Duplicates of photos

I’m not sure if this is a bug. I did the Google Takeout download and that’s given me a large file with loads of images and JSON files. Now PhotoStructure has scanned this I have two of every image in the library - one the Google Photos one, and one the original one. This latter one (the original one) has any other copies I happen to have on my hard drives successfully de-duped, but the Google Photos image stands alone. Is there anything I can do to help with this - happy to send originals.

Cheers

Tom

Thanks for the report! Any de-duplication issue you find I’ll most likely consider a bug: that part of PhotoStructure should “just work.”

Google Photos did nasty things to the metadata in many of my photos: deleting gps info, and actually rewriting exposure information, so I had to make PhotoStructure’s de-duplication handle that gracefully.
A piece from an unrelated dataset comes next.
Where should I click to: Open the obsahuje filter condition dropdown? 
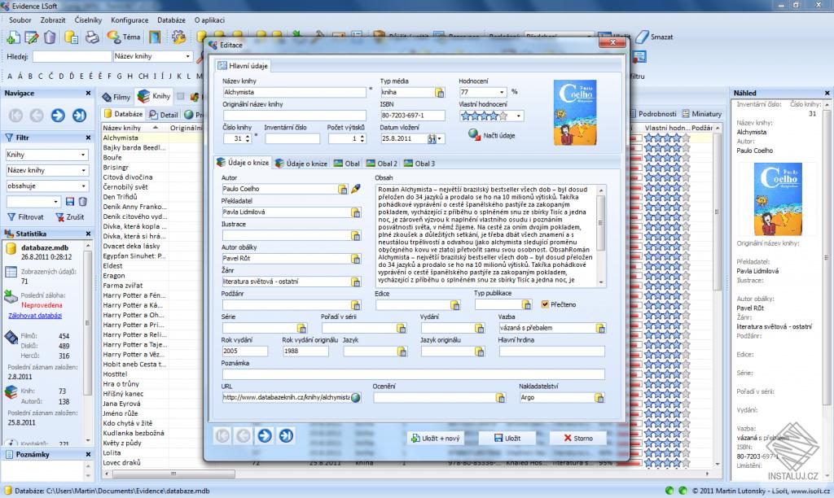[84, 186]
It looks like yours may be mucked with in different ways: if you can email me an original and a Google Takeout variation, I can take a look.

:+1:

Responded via e-mail - thanks!

The two images you shared have different captured-at times because the tags they contain have different resolutions: one has “SubSec” (millisecond) precision, the other only has to-the-second resolution:

mrm@speedy:~/Downloads/t2$ exiftool -j IMG_7140.JPG | grep 2011
  "DateTimeOriginal": "2011:07:26 16:19:10",
  "DateCreated": "2011:07:26",
  "DateTimeCreated": "2011:07:26 16:19:10+00:00",
mrm@speedy:~/Downloads/t2$ exiftool -j IMG_7140.CR2 | grep 2011
  "ModifyDate": "2011:07:26 16:19:10",
  "DateTimeOriginal": "2011:07:26 16:19:10",
  "CreateDate": "2011:07:26 16:19:10",
  "SubSecCreateDate": "2011:07:26 16:19:10.45",
  "SubSecDateTimeOriginal": "2011:07:26 16:19:10.45",
  "SubSecModifyDate": "2011:07:26 16:19:10.45",

I hadn’t thought of this case before: so I’ve updated the millis-of-precision calculator to handle this appropriately, and just updated the info tool to include this new precisionMs field:

$ ./photostructure info --filter capturedAt ~/Downloads/t2/IMG_7140.*
{
  a: {
    nativePath: '/home/mrm/Downloads/t2/IMG_7140.CR2',
    capturedAt: {
      date: ExifDateTime {
        year: 2011,
        month: 7,
        day: 26,
        hour: 16,
        minute: 19,
        second: 10,
        millisecond: 450,
        tzoffsetMinutes: undefined,
        rawValue: '2011:07:26 16:19:10.45',
        zoneName: undefined
      },
      src: 'tags:SubSecDateTimeOriginal',
      precisionMs: 10,
      localCentiseconds: 2011072616191045
    }
  },
  b: {
    nativePath: '/home/mrm/Downloads/t2/IMG_7140.JPG',
    capturedAt: {
      date: ExifDateTime {
        year: 2011,
        month: 7,
        day: 26,
        hour: 16,
        minute: 19,
        second: 10,
        millisecond: 0,
        tzoffsetMinutes: undefined,
        rawValue: '2011:07:26 16:19:10',
        zoneName: undefined
      },
      src: 'tags:DateTimeOriginal',
      precisionMs: 1000,
      localCentiseconds: 2011072616191000
    }
  }
}

I’ve also just updated the asset file comparator to respect precisionMs when comparing dates.

Before the fix:

$ ./photostructure info ~/Downloads/t2/IMG* | head
{
  fileComparison: 'These files represent different assets: captured-at 2011072616191045 != 2011072616191000',
  variant: false,
...
}

After:

$ ./photostructure info ~/Downloads/t2/IMG* | head
{
  fileComparison: 'These two files will be aggregated into a single asset.',
  variant: true,
...
}

Thanks again for reporting! This update will be in beta.10.